Why AI guardrails backfire at the worst possible moment
Why AI guardrails backfire at the worst possible moment
Here's a paradox that keeps me up at night: the safety features designed to protect vulnerable users can actually harm them.
A 2024 study published in Nature found something troubling. When researchers interviewed people who used generative AI chatbots for mental health support, "the closest participants came to reporting harmful experiences were those of being rejected by the guardrails during moments of vulnerability."
Read that again. The safety features—the guardrails meant to protect people—were experienced as harmful.
The blunt instrument problem
Most AI safety approaches work like this: detect potentially dangerous content, then refuse to engage.
User mentions self-harm? Shut down the conversation and display a helpline number.
On paper, this seems responsible. In practice, it can feel like abandonment at the worst possible moment.
Imagine you've finally worked up the courage to talk about something you've never told anyone. You type it out. And the AI responds with a generic message about crisis resources and ends the conversation.
You weren't in crisis. You were processing. But the guardrail couldn't tell the difference.
What the research tells us
The Nature study found that young people actually showed preference for generative AI support responses over those from peers, adult mentors, and therapists—except on topics that triggered safety guardrails.
The researchers concluded: "Providing the safest response to those in crisis may require a more nuanced, balanced and sophisticated approach, based on a more complete understanding of capabilities and risks."
In other words: crude safety features can do more harm than good.
The spectrum of distress
Not everyone who mentions difficult topics is in crisis. There's a spectrum:
- Processing past experiences — Someone reflecting on historical trauma, not current danger
- Seeking information — Someone researching for themselves or a loved one
- Expressing temporary distress — Someone having a hard day but not at risk
- Escalating crisis — Someone whose safety is genuinely at risk
Treating all of these the same is not safety. It's laziness dressed up as caution.
A more sophisticated approach
At NovaHEART, we've tried to build something more nuanced.

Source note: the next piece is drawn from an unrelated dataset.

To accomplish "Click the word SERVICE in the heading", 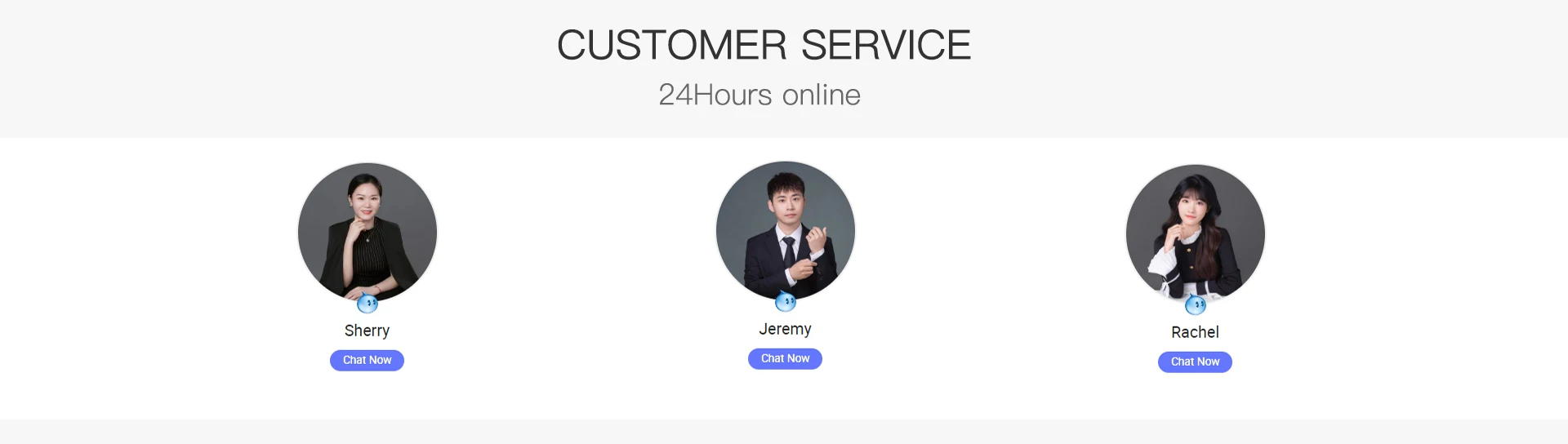I will [x=886, y=45].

Context-aware detection. Phoenix doesn't just pattern-match on keywords. It considers conversation history, escalation patterns, and linguistic markers that distinguish processing from crisis.
Graduated responses. Not every mention of difficulty triggers shutdown. Some trigger gentle check-ins. Some trigger offers of grounding tools. Only genuine crisis indicators trigger full intervention.

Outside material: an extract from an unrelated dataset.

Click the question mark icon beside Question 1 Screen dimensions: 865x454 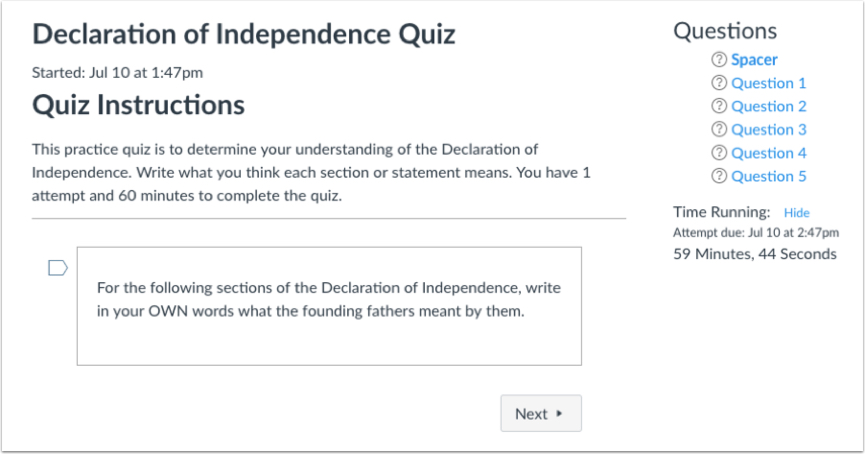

Continued presence. When we do intervene, we don't abandon. We provide resources AND remain available for grounding support. The worst thing you can do to someone in distress is disappear.
Clear communication. We tell users what's happening and why. "I noticed you mentioned something that sounds really difficult. I want to make sure you have the right support. Here are some resources, and I'm also here if you'd like to try some grounding exercises together."
The accountability gap
Here's what frustrates me most: the companies deploying crude guardrails get to claim they're "prioritising safety" while causing real harm through their bluntness.
Meanwhile, companies trying to build more sophisticated, actually-helpful systems face scrutiny because they don't simply refuse to engage with difficult topics.
We need a more mature conversation about what safety actually means. It's not just about avoiding liability. It's about genuinely helping people—including the ones having the hardest time.
Building better
If you're building AI systems that might encounter vulnerable users:
1. Don't just pattern-match on keywords. Invest in contextual understanding.
2. Create graduated responses. Not everything requires shutdown.
3. Never abandon. If you intervene, stay present in some capacity.
4. Communicate clearly. Tell users what's happening and why.
5. Test with lived experience. People who've been through crisis can tell you what actually helps.
Safety isn't a checkbox. It's a design philosophy. And the blunt instrument approach isn't good enough.
This is why we built Phoenix the way we did. Not to check a box, but to actually help.